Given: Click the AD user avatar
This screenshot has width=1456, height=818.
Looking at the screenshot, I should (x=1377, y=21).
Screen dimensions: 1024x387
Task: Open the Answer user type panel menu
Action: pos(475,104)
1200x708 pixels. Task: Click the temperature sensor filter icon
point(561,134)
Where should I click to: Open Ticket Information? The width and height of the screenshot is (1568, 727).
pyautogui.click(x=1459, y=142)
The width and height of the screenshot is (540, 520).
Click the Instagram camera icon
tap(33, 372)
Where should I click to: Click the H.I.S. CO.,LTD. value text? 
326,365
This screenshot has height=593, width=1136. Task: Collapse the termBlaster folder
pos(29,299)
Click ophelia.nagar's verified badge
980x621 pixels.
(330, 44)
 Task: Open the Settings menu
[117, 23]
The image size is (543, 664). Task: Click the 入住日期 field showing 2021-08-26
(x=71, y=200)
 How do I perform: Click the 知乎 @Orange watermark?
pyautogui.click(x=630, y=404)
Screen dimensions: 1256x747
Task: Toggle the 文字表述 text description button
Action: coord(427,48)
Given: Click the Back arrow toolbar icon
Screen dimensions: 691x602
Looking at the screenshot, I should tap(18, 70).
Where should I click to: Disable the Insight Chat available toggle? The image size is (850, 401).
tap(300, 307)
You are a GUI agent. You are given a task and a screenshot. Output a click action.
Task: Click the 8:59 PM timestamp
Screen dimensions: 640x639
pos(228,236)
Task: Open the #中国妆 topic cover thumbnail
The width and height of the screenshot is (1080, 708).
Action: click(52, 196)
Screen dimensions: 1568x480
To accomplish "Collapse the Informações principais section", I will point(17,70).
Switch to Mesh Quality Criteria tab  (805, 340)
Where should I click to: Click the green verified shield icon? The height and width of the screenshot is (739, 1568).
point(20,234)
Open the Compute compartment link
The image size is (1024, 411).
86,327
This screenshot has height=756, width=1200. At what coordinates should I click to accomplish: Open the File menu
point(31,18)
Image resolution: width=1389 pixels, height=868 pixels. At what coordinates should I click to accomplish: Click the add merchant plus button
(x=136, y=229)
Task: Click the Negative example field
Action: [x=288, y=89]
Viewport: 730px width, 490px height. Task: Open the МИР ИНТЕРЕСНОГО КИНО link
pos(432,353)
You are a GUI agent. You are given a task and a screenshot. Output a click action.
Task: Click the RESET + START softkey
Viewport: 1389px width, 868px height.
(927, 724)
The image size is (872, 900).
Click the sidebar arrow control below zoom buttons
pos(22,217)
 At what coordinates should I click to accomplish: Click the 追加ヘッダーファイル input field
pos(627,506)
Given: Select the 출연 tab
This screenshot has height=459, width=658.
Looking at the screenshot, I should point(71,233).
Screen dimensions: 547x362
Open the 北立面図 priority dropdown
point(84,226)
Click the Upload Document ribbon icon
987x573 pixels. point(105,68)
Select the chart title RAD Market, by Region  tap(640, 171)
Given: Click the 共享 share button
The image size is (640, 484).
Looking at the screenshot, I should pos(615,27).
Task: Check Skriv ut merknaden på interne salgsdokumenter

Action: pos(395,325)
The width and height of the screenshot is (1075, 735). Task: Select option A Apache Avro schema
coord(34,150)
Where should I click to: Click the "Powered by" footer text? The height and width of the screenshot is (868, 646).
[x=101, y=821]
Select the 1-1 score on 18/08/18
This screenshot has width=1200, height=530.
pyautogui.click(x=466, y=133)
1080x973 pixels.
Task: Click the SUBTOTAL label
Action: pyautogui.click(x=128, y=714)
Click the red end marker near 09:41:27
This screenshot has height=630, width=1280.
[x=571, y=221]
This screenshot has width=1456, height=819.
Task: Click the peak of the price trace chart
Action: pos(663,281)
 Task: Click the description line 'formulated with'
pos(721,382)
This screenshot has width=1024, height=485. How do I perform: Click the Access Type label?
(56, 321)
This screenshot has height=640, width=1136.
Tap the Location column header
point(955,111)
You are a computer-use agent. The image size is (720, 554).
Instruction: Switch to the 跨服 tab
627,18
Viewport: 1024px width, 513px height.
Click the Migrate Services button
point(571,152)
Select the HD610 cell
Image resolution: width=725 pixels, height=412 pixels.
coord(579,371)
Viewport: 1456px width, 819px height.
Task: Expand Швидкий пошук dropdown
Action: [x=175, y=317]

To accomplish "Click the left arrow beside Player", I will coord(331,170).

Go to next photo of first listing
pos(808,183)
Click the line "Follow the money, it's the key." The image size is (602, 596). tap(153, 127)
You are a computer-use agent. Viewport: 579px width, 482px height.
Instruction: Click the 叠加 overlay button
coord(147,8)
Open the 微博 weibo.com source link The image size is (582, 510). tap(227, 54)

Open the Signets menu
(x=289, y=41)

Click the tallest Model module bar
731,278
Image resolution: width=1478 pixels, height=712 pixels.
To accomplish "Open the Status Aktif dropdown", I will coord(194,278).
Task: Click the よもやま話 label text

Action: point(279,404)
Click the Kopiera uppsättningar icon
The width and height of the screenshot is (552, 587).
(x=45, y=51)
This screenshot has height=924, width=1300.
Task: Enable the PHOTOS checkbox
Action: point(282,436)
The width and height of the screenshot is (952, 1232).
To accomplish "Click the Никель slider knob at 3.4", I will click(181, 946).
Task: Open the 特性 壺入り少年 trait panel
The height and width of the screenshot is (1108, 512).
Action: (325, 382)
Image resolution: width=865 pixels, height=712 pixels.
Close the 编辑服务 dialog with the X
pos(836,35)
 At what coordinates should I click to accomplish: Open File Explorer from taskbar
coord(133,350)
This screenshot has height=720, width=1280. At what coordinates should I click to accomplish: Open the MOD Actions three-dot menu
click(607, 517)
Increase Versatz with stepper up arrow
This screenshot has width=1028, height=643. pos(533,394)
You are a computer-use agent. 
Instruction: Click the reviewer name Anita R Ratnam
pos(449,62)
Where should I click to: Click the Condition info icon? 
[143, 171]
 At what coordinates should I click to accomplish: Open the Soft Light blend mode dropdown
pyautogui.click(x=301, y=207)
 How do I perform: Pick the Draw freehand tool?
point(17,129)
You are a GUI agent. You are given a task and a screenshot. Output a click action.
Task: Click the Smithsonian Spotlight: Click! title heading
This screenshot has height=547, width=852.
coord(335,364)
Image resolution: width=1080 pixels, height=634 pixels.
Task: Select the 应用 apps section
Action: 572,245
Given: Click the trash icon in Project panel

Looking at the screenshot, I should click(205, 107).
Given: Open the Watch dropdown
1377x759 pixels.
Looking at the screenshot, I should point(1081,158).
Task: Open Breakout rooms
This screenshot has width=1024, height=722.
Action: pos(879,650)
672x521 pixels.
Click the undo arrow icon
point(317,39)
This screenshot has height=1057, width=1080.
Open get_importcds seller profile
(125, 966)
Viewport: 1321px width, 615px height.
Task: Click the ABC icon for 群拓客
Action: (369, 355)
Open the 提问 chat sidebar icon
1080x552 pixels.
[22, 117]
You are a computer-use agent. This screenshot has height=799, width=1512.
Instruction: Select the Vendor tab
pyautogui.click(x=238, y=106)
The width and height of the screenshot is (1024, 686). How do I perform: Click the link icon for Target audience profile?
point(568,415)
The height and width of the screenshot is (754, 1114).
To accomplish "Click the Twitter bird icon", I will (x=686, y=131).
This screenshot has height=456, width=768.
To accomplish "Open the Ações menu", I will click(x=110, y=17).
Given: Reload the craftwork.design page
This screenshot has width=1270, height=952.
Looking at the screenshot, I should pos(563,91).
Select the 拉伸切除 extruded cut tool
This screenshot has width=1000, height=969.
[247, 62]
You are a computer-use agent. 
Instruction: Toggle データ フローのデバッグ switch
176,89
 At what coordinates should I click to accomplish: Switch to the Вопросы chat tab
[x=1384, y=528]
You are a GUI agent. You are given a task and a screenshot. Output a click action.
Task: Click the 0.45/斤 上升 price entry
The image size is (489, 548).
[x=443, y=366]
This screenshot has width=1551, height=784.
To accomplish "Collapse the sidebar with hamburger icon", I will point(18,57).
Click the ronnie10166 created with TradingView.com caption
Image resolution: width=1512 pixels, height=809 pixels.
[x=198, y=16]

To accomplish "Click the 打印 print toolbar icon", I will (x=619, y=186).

# # # #

### Work to complete:
Only an exact copy of the listing above, from its first line up to and including the line with "Switch to Mesh", counts as the answer.

### Result of the exercise:
Given: Click the AD user avatar
This screenshot has width=1456, height=818.
Looking at the screenshot, I should (x=1377, y=21).
Screen dimensions: 1024x387
Task: Open the Answer user type panel menu
Action: pos(475,104)
1200x708 pixels. Task: Click the temperature sensor filter icon
point(561,134)
Where should I click to: Open Ticket Information? The width and height of the screenshot is (1568, 727).
pyautogui.click(x=1459, y=142)
The width and height of the screenshot is (540, 520).
Click the Instagram camera icon
tap(33, 372)
Where should I click to: Click the H.I.S. CO.,LTD. value text? 
326,365
This screenshot has height=593, width=1136. Task: Collapse the termBlaster folder
pos(29,299)
Click ophelia.nagar's verified badge
980x621 pixels.
(330, 44)
 Task: Open the Settings menu
[117, 23]
The image size is (543, 664). Task: Click the 入住日期 field showing 2021-08-26
(x=71, y=200)
 How do I perform: Click the 知乎 @Orange watermark?
pyautogui.click(x=630, y=404)
Screen dimensions: 1256x747
Task: Toggle the 文字表述 text description button
Action: coord(427,48)
Given: Click the Back arrow toolbar icon
Screen dimensions: 691x602
Looking at the screenshot, I should tap(18, 70).
Where should I click to: Disable the Insight Chat available toggle? The image size is (850, 401).
tap(300, 307)
You are a GUI agent. You are given a task and a screenshot. Output a click action.
Task: Click the 8:59 PM timestamp
Screen dimensions: 640x639
pos(228,236)
Task: Open the #中国妆 topic cover thumbnail
The width and height of the screenshot is (1080, 708).
Action: click(52, 196)
Screen dimensions: 1568x480
To accomplish "Collapse the Informações principais section", I will point(17,70).
Switch to Mesh Quality Criteria tab  (805, 340)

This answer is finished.